In a non-pejorative sense, I can’t think of a musical trilogy I’d like to listen from start to finish less than Nico’s late Sixties/early Seventies run of The Marble Index, Desertshore and The End…. It’s the sheer undertaking of immersing oneself so fully in records that conjure up a forebodingly bleak distant feudal Mitteleuropa where “Unwed virgins” are “tied to the sand” that limits the appeal of listening to Nico’s 1969-1974 'trilogy' - listening to one is heavy going enough.
The three records aren’t thematically linked in an explicit sense, but they are undeniably cut from the same monochromatic cloth; the repetitive dirges of Nico’s harmonium, her chilling Teutonic monotone, John Cale producing and providing additional instrumentation and all wound together into entrancing plague visions, unsettling in atmosphere, but with moments of uncommon beauty. It’s a divisive sound that can make for onerous listening, but of the three albums The End…, reissued here with a second disc of live and Peel session takes, is perhaps the perfect compromise.

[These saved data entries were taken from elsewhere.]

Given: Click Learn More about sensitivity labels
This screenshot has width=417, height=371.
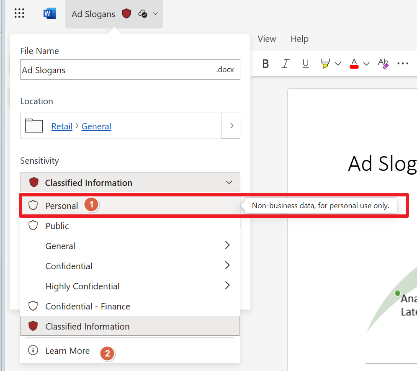Looking at the screenshot, I should pyautogui.click(x=67, y=350).
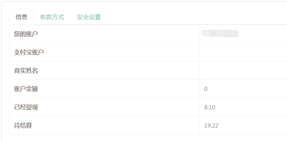Click the 账户余额 row's value cell
The image size is (287, 141).
click(243, 89)
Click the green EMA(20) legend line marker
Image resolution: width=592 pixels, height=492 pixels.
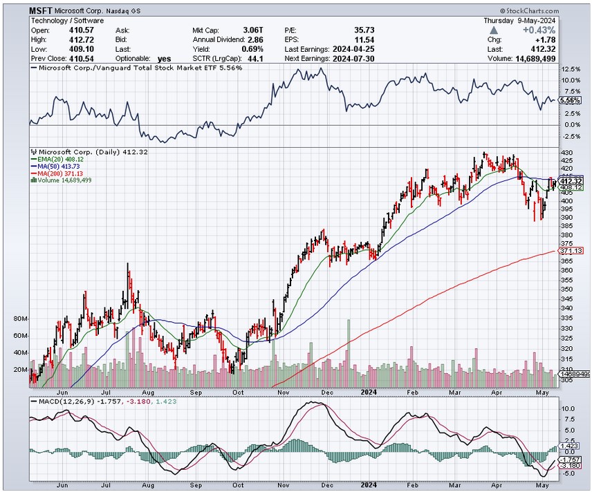pos(33,159)
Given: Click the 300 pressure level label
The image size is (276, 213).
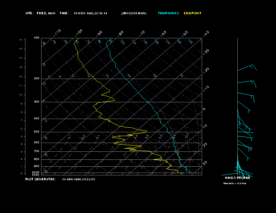Looking at the screenshot, I should pos(37,102).
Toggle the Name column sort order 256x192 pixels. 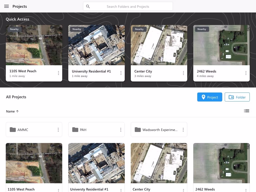[x=12, y=111]
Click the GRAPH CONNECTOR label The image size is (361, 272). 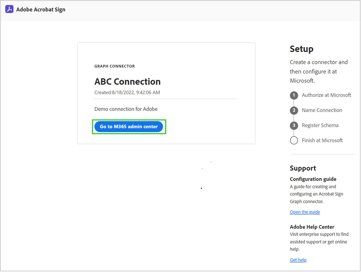[x=114, y=66]
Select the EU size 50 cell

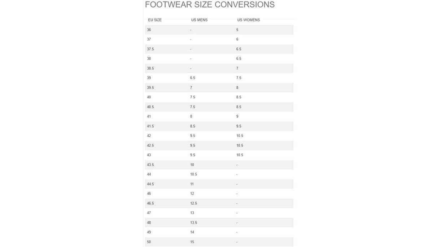149,242
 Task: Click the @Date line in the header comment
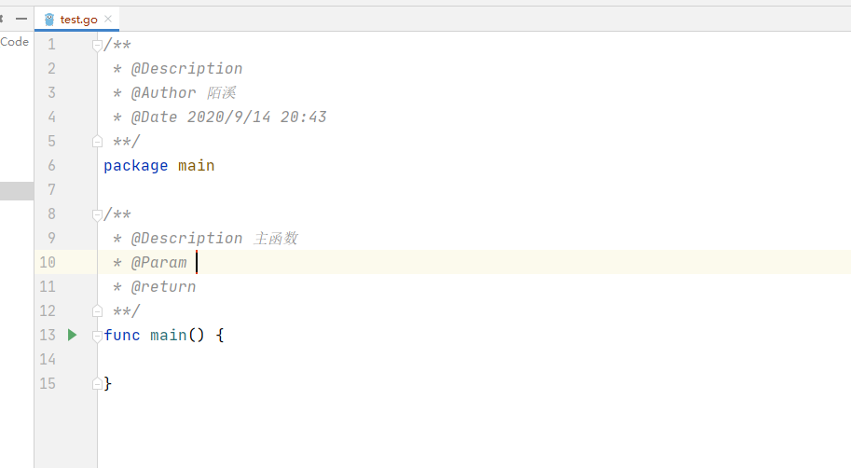[x=228, y=117]
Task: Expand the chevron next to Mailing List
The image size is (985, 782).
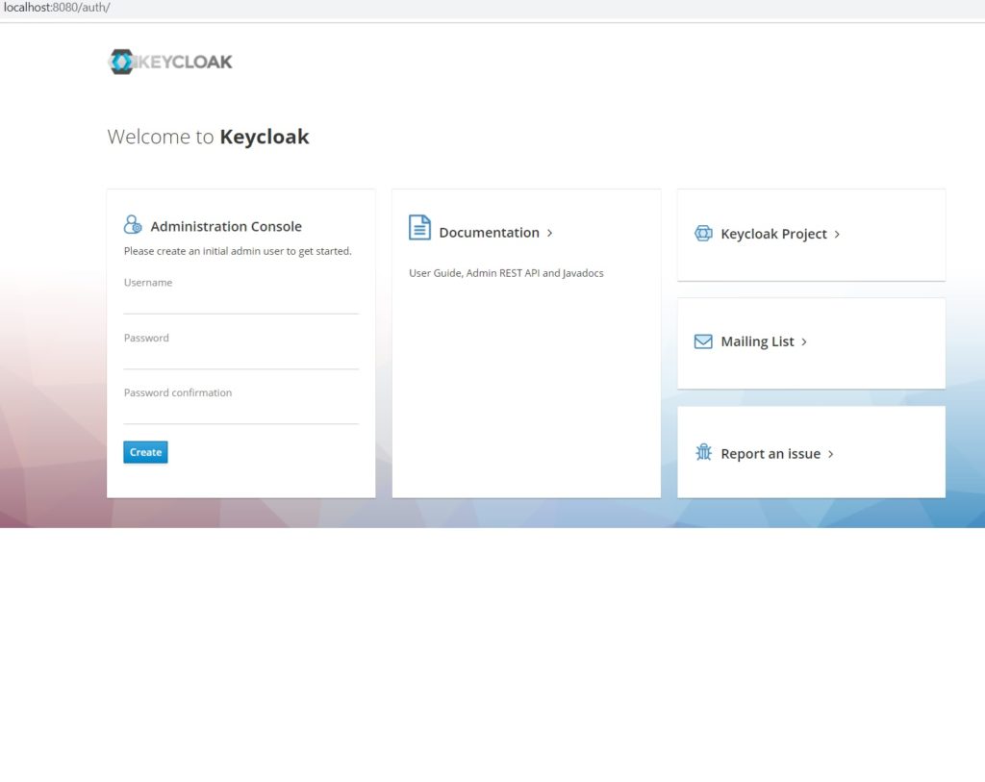Action: (804, 341)
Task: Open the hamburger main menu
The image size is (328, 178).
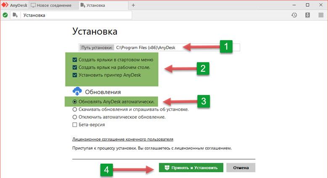Action: [x=321, y=15]
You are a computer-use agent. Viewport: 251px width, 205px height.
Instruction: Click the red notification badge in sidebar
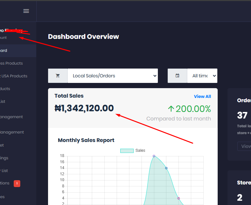pyautogui.click(x=17, y=183)
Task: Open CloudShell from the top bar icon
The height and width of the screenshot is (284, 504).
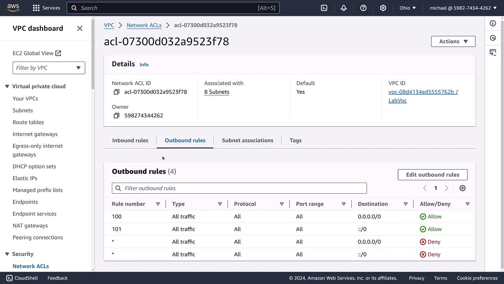Action: click(x=324, y=8)
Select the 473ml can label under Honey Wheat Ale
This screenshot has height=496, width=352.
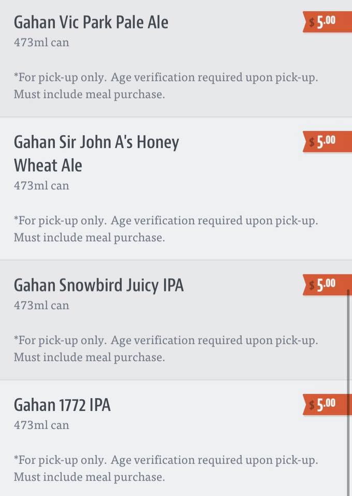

Although it feels like something of a deviation from the purity of having only Nico originals on the preceding two records, The End's closing tracks - comprising a cover of the titular Doors song and sometime German national anthem ‘Das Lied der Deutschen’ - provided a new found variety. The inclusion of the latter song is of course a contentious issue for some given the first verse of the song being closely identified with the Nazi regime and Nico herself having a reputation for flippant anti-Semitic comments and, rather more shockingly, racist attacks with broken wine glasses. Doubtless its inclusion was intended to be provocative, but the rendition of the song itself, if you can disassociate it from this background, is a beautiful and hymnal drone of harmonium and organ. The live version from the Rainbow Theatre on Disc 2 receives warm applause with Nico calling it “A harmless little song”. The cover of ‘The End’ sees the art-rock royalty backing band of John Cale, Brian Eno and Roxy Music’s Phil Manzanera morph their way from a funeral march into a funky shuffle of bongos, shakers, bass grooves and guitar soloing that is thrillingly unlike anything else in Nico’s back catalogue. She nonetheless maintains her deadpan delivery.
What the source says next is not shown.